ORDER YOUR WORK-OUTS WISELY
At the begininng of the week most of us are rearing to go but by week's end we're knackered; by end of week our energy levels are lower and we're ready for the weekend to rest and recuperate. Throw in a healthy dose of stress (yes, I am being sarcastic here), commitments at work, relationship difficulties, screaming kids and the shit-show can happen even quicker. How are you supposed to work out amidst all this?
Figure out what work-out time is best for you and stick to it.
For me it's mornings.
I work out Monday, Wednesday and Friday so for each of those mornings I'm up at 5:30am and do anywhere from 45min to an hour. I have to leave home 7:30am to get to mahi (work) round 8am so I can start prepping for the day. On Tuesday, Thursday and Saturday I walk the dog for an hour so on those mornings -- except for Saturday when I can get up later -- I'm up at 5am. Week after month, month after year, this is my routine. There's no shortcuts here folks, no quick-fix; you either put in work or give up.
But wait, there's more: what about exercise order? This is uber crucial. You need enough space between work-outs so that your musculature gets the opportunity to rest, recover and grow. Now if you're a young gun, squatting every day may tear your nightie clean down the middle but this site indeed, this article, is pitched towards the 50-plus lifters, the majority of whom can't keep up that sort of tempo. At least, not for long.
Further to this, you don't want to do an arm day before your benchpress day because guess what? Benchpress relies tremendously on your triceps; if you've worked them out the day before, you lifts (and results) will be sub-optimal. If you've worked your biceps the day before rows, where bicep strength is crucial, you've again undermined your own potential. So excercise order needs to be strategic. Lets say you do an upper/lower split which looks like this:
WEEK #1
Monday --- Upper body
Wednesday --- Lower body
Friday --- Upper body
WEEK #2
Wednesday --- Lower body
Friday --- Upper body
Wednesday --- Lower body
The above is a great split to use: you have rest days inbetween, you're not going to burn out and your feng shui is good. Get it? It just makes good sense and for the record, the above split is used by thousands of people. I'm currently using the below program where you'll see a similar pattern of upper-body versus lower-body:
WEEK #1
Monday --- Heavy squats, rows & OHT extensions
Wednesday --- Benchpress, flyes & shrugs
Friday --- Overhead press & moderate deadlifts
WEEK #2
Monday --- Overhead press & heavy deadlifts
Wednesday --- Benchpress, flyes & shrugs
Friday --- Moderate squats, rows & OHT extensions
CONCLUSION
Lets recap what a well-created program should contain: smart exercises, good form in ALL lifts, progressive overload, a genuine connection to the musculature being worked -- not just hoisting shit -- set times and a wise order of exercises that takes into account rest and recovery between work-outs. If you have all of these on point for yourself, you're going to have a great, fun and productive program to utilise and tweak over the years.
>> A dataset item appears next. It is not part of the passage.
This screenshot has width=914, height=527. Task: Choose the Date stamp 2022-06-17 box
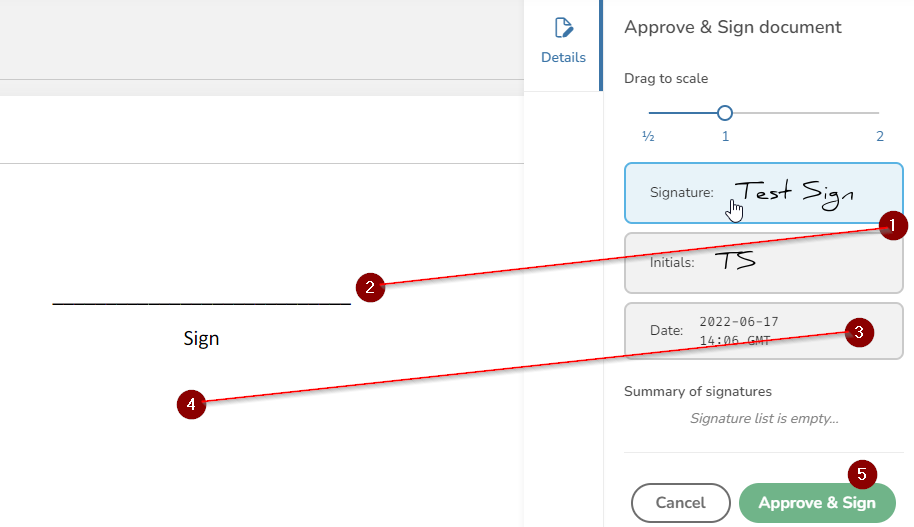point(749,330)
Lastly, allow yourself days or even weeks where you may choose a slightly different focus or decide to increase some lifts whilst decreasing others. It's okay -- this is your program after all, you dictate it. Feel free to use another program for a month or three as well; like I've said elsewhere, I usually rotate between 2-3 programs per year but that's fluid, based entirely upon where I'm at and what I'm feeling (last year's heart event has also played a key role in shifting some of my lifting focus). Kia ora whanau.